Gullar – Eu estava exilado na Argentina, depois de ter passado por União Soviética, Chile e Peru. Perón (Juan Domingo) havia morrido e assumira a presidência Isabelita, sua mulher. O país vivia uma instabilidade política muito grande e circulavam boatos de que haveria um golpe de Estado. Quando escrevi “Poema sujo”, a embaixada brasileira havia cancelado meu passaporte, eu não podia ir a lugar algum, havia ditaduras por todas as partes: Chile, Uruguai, Paraguai, Bolívia. Falava-se, também, da ação dos militares além das fronteiras nacionais, no que depois ficou conhecido como “Operação Condor”. Eu via a morte como coisa iminente. Então pensei, vou escrever a última coisa da minha vida, tudo que tenho a dizer, vou dizer agora. Por isso o poema é tão extenso, pois é um resgate das experiências afetivas, literárias, políticas, artísticas e de minha infância em São Luis. Quando conclui o livro, em outubro de 1975, Vinícius de Moraes o trouxe para o Brasil, o trabalho circulou clandestinamente por um tempo e depois o Ênio da Silveira o editou. Lançaram em 1976, em uma noite de autógrafos sem a presença do autor. (risos)


Os teóricos apontam como principais características do Pós-modernismo a fragmentação da realidade, a espacialidade da História e a negação da utopia. Qual é sua percepção desse movimento cultural?

Gullar – Entendo pouco desse negócio de pós-modernismo. Não me detenho a pensá-lo. No fundo, é mais uma categoria forçada. Muitas dessas características estavam presentes em obras e manifestações anteriores. É simplesmente desdobramento e ampliação de uma coisa que foi feita sem esse nome, como conseqüência desse processo de vanguarda e assimilação da vanguarda. O pós-modernismo é um movimento que retroage, pois não vai adiante nas conseqüências externas da vanguarda. Ele volta ao texto, por exemplo. Com todas suas características positivas ou negativas, ele não vai adiante do Finnegan’s wake , do James Joyce, vai?


Você tem feito críticas ácidas aos rumos tomados pelas artes plásticas.

Gullar – As manifestações de vanguarda surgiram em todos os campos a partir do final do século XIX e início do século XX. Na literatura, nas artes plásticas, em diferentes campos houve movimentos propondo novos caminhos estéticos . O teatro, a literatura, a música, o cinema absorveram as experiências de vanguarda e voltaram enriquecidos ao campo normal. Cito muito o exemplo do Joyce, pois o Finnegan’s Wake é um livro limite. Ele revela, numa carta, que sua próxima obra seria clara como água, porque, evidentemente, depois daquilo não há como ir adiante.

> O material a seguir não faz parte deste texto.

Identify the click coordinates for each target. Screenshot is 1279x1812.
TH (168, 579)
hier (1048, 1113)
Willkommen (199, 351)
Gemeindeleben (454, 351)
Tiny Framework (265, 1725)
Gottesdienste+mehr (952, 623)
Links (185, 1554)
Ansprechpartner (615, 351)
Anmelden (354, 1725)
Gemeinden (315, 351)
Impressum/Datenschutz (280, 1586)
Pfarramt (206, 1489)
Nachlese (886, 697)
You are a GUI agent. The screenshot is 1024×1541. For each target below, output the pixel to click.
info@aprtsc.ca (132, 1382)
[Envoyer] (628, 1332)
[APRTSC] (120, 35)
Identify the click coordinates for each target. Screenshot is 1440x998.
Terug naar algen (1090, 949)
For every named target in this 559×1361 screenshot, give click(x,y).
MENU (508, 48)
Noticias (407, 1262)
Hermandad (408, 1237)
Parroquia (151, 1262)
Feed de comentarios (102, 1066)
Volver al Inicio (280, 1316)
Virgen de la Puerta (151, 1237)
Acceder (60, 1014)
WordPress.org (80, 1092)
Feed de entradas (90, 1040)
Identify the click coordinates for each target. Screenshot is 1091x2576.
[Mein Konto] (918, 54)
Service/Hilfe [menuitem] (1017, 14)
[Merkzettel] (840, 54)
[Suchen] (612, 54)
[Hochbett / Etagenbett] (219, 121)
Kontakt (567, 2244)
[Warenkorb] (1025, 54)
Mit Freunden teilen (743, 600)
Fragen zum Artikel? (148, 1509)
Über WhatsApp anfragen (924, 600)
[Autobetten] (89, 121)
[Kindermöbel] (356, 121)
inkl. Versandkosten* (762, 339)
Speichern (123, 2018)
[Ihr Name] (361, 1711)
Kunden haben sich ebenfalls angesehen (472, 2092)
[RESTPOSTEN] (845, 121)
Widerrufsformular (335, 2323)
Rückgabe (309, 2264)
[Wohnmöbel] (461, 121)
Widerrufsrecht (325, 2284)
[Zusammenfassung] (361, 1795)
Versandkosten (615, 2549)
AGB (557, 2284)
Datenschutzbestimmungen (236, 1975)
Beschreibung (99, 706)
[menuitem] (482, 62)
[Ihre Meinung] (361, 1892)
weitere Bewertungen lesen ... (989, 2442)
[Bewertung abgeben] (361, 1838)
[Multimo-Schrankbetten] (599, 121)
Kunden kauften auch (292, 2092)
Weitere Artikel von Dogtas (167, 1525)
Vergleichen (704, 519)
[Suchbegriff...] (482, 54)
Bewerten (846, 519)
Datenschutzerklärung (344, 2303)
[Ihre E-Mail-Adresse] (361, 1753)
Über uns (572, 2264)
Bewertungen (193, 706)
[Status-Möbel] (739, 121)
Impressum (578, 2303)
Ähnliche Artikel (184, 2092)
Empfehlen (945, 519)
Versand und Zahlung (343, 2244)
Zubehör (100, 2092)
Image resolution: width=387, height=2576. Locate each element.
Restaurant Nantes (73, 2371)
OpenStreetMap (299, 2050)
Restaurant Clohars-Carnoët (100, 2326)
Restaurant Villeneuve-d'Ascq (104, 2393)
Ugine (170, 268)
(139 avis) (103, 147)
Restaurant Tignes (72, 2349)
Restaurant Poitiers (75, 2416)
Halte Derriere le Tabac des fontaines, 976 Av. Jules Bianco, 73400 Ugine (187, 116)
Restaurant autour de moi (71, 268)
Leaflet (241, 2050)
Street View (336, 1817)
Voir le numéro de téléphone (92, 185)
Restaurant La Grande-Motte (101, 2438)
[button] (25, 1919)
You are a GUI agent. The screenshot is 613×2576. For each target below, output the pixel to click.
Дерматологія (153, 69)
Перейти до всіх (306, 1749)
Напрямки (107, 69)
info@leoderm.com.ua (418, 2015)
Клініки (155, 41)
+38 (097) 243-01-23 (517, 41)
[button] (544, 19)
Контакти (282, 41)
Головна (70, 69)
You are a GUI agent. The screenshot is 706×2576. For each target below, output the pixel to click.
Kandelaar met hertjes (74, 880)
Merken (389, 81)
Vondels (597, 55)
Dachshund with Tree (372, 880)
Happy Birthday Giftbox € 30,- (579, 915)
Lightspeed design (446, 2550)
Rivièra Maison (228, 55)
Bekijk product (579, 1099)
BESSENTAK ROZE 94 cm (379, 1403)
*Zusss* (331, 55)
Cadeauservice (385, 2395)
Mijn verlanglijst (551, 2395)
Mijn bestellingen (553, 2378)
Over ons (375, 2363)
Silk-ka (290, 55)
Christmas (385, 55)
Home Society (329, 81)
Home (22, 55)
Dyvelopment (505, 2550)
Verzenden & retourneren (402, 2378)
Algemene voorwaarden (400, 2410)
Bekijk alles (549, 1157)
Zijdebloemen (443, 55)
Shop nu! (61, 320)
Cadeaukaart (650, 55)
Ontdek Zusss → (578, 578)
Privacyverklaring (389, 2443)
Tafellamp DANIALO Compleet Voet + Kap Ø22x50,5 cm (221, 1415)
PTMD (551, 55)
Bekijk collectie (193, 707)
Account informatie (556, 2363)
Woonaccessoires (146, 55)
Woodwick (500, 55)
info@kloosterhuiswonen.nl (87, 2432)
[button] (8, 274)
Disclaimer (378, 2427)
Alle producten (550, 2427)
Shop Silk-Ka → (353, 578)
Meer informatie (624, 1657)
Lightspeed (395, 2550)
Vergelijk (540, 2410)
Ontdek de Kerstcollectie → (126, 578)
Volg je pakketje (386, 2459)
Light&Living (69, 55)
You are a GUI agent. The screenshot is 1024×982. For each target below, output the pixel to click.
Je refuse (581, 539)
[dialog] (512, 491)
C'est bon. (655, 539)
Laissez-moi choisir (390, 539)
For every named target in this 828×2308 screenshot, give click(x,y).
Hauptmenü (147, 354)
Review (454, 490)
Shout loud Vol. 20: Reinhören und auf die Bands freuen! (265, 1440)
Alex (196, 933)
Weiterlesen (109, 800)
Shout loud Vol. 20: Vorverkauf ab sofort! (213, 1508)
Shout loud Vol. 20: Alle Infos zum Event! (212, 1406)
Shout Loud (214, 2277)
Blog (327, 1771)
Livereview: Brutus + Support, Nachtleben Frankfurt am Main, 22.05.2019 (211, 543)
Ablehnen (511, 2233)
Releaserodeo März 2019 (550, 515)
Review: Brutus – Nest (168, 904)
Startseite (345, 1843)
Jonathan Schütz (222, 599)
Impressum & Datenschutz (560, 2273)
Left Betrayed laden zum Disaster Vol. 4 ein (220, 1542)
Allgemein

Seria a incomunicabilidade total.

Imagine se o romance, como as artes plásticas, teimasse em levar adiante uma experiência esgotada. Não teria havido William Faulkner, Borges, Cortázar, George Orwell, Camus, Sábato, Drummond, Hemingway, Guimarães Rosas... Teria acabado a literatura. Hoje, o cara corta um cartão, põe dentro de uma caixa de vidro com holofotes, expõe, e a Bienal de Veneza o premia. O pós-modernismo é arte conceitual?

Estou cansado de tanto enquadrar as coisas em categorias. Falo a você, com franqueza, para mim o quadro cubista do Picasso só vale porque ele é um bom quadro, não porque ele é cubista.


Em que circunstâncias ocorreu seu exílio?

Gullar - Em dezembro de 1968, com a radicalização do regime militar e a decretação do AI-5, fui detido junto com Caetano Veloso, Gilberto Gil e outros artistas e intelectuais. Em 1969, eu respondia a um Inquérito Policial Militar, mas em liberdade. Mas um colega foi detido e torturado, revelando muitas coisas sobre o partido e sobre mim. Então o PCB decidiu que eu deveria entrar para a clandestinidade, pois poderiam me torturar para que eu confessasse coisas que eu não sabia. Podiam até mesmo me assassinar. Eu tinha um cargo de direção no PCB, mas era quase simbólico, honorífico. Ademais, invadiram minha casa, ameaçaram minha família, meus filhos. Saí do país pela fronteira com o Uruguai, atravessei o Rio da Plata até Buenos Aires, de onde embarquei para Paris e de lá para Moscou.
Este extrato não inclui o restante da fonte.